WRITTEN TASK: Print the rows below exactly as they appear, beginning at the line that contains "The image size is (1119, 699)." and ending with the line that contains "will [x=568, y=545].".

DATASET RECORDS:

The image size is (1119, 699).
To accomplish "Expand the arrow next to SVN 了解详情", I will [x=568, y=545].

---

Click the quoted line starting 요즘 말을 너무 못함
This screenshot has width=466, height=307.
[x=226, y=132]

==

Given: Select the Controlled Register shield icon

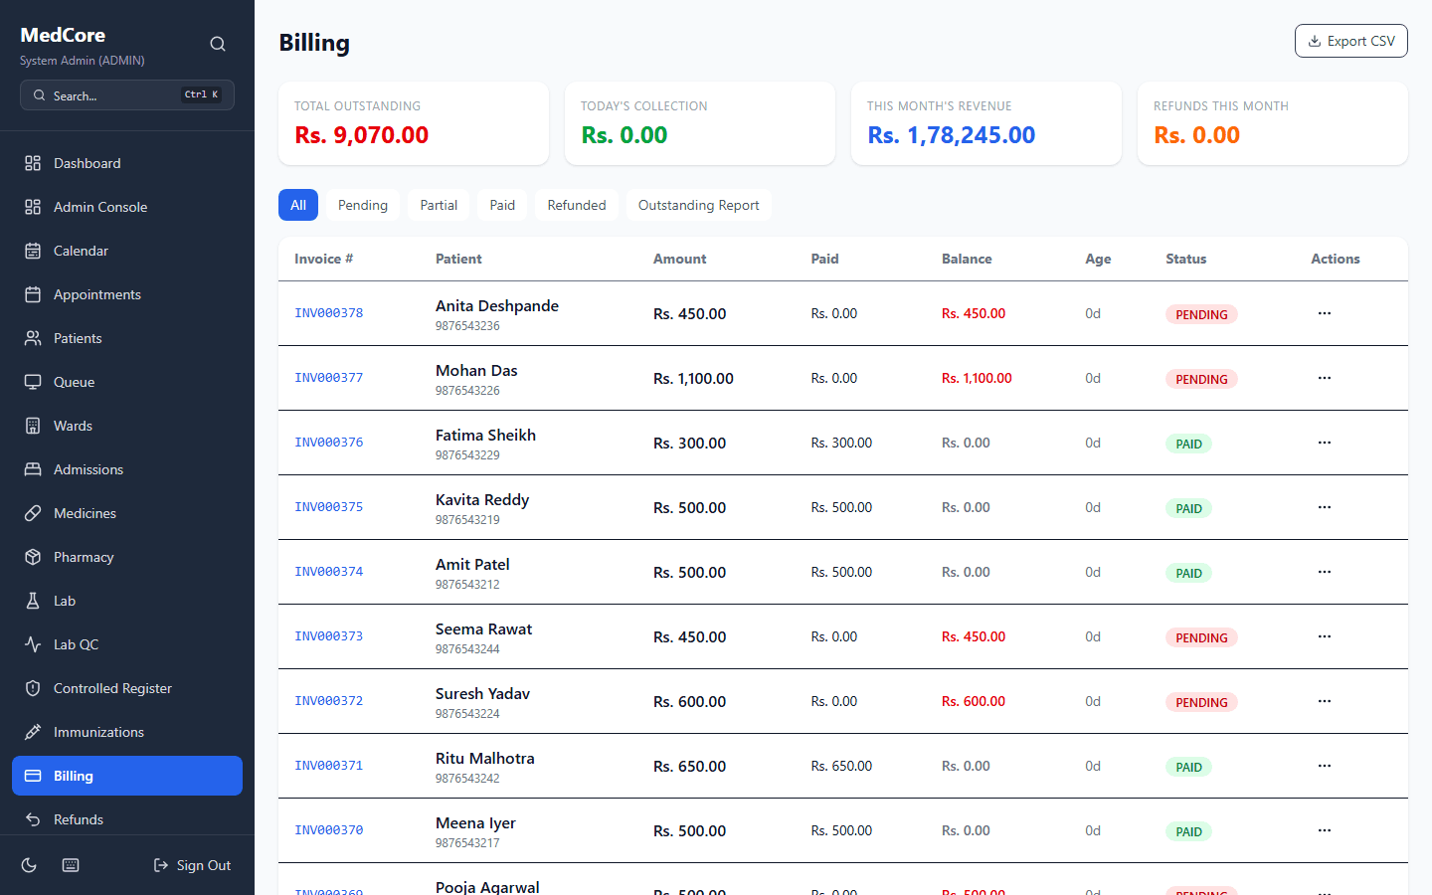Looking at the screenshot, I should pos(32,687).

FINAL RESULT:
The image size is (1119, 699).
To accomplish "Expand the arrow next to SVN 了解详情", I will [x=568, y=545].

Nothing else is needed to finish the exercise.